Latent Denoising Makes Good Tokenizers¶

Conference: ICLR 2026
OpenReview: https://openreview.net/forum?id=1jBsi98fVe
Code: https://github.com/Jiawei-Yang/DeTok
Area: Image Generation / Visual Tokenizer
Keywords: visual tokenizer, latent denoising, generative modeling, diffusion, autoregressive

TL;DR¶

This paper points out that modern generative models are essentially performing "reconstruction from destruction" (denoising). It proposes l-DeTok: during tokenizer training, interpolative noise and random masks are injected into the latent space, and the decoder is tasked with reconstructing the original image from the heavily corrupted latent.

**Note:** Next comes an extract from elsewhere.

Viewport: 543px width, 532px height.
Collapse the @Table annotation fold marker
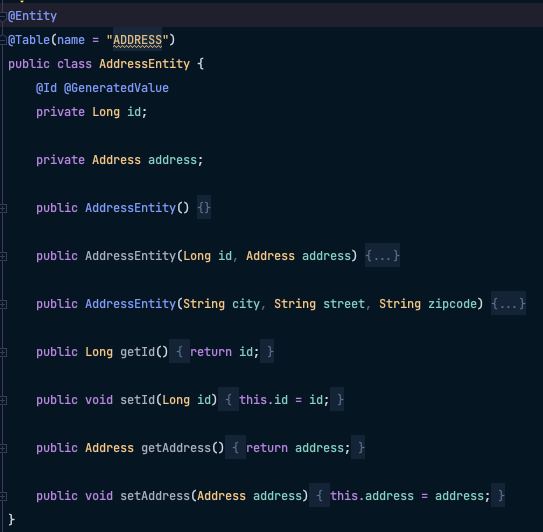pos(3,40)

This ensures the produced latents are naturally aligned with downstream denoising objectives, consistently improving generation quality across six different generative models without requiring any semantic distillation.

Background & Motivation¶

Background: Modern visual generative models (diffusion, flow matching, autoregressive) generally do not model in pixel space; instead, they use a tokenizer (usually a VAE) to compress images into compact latents. However, tokenizer design has long lagged behind the rapid evolution of generative model architectures.
Limitations of Prior Work: Mainstream tokenizers only optimize for "pixel reconstruction + KL regularization," without a clear definition of what latent properties are "generation-friendly." Recent works improve latents by distilling semantics from large-scale pre-trained visual encoders like DINOv2/CLIP. However, this creates a heavy dependency and lacks available strong encoders for many modalities (video, audio, 3D/4D).
Key Challenge: There is a disconnect between the tokenizer's training objective (pixel reconstruction) and the downstream generative model's training objective (recovering signals from noise/masks). Tokenizers focus on reconstruction fidelity but do not ensure that latents can be recovered after heavy corruption—a task the generative model performs at every step.
Goal: To find a universal tokenizer design principle for generation that does not rely on external pre-trained encoders.
Core Idea: Unified Denoising Perspective — The authors observe that diffusion models remove Gaussian noise and autoregressive models fill "mask noise"; both are "reconstructing signals from corrupted ones." Since downstream tasks are all about denoising, the tokenizer training should also include denoising: by injecting heavy corruption directly into the latent and requiring reconstruction, the model is forced to produce robust latents that align naturally with downstream denoising targets.

Method¶

Overall Architecture¶

l-DeTok adopts a ViT-based encoder-decoder architecture. During training, two complementary types of "destruction"—interpolative Gaussian noise and random masking—are applied to the latent. The decoder then reconstructs the clean original image (pixel space) from the corrupted latent. During inference (when used as a standard tokenizer), both destruction mechanisms are turned off. In essence, it transforms the tokenizer from a "standard autoencoder" into a "latent denoising autoencoder," making the reconstruction task harder to force the emergence of robust, easy-to-denoise latents.

flowchart LR
    A[Input Image Patches] --> B[Random Masking<br/>masking noise]
    B --> C[Encoder ViT]
    C --> D[Latent Embeddings x]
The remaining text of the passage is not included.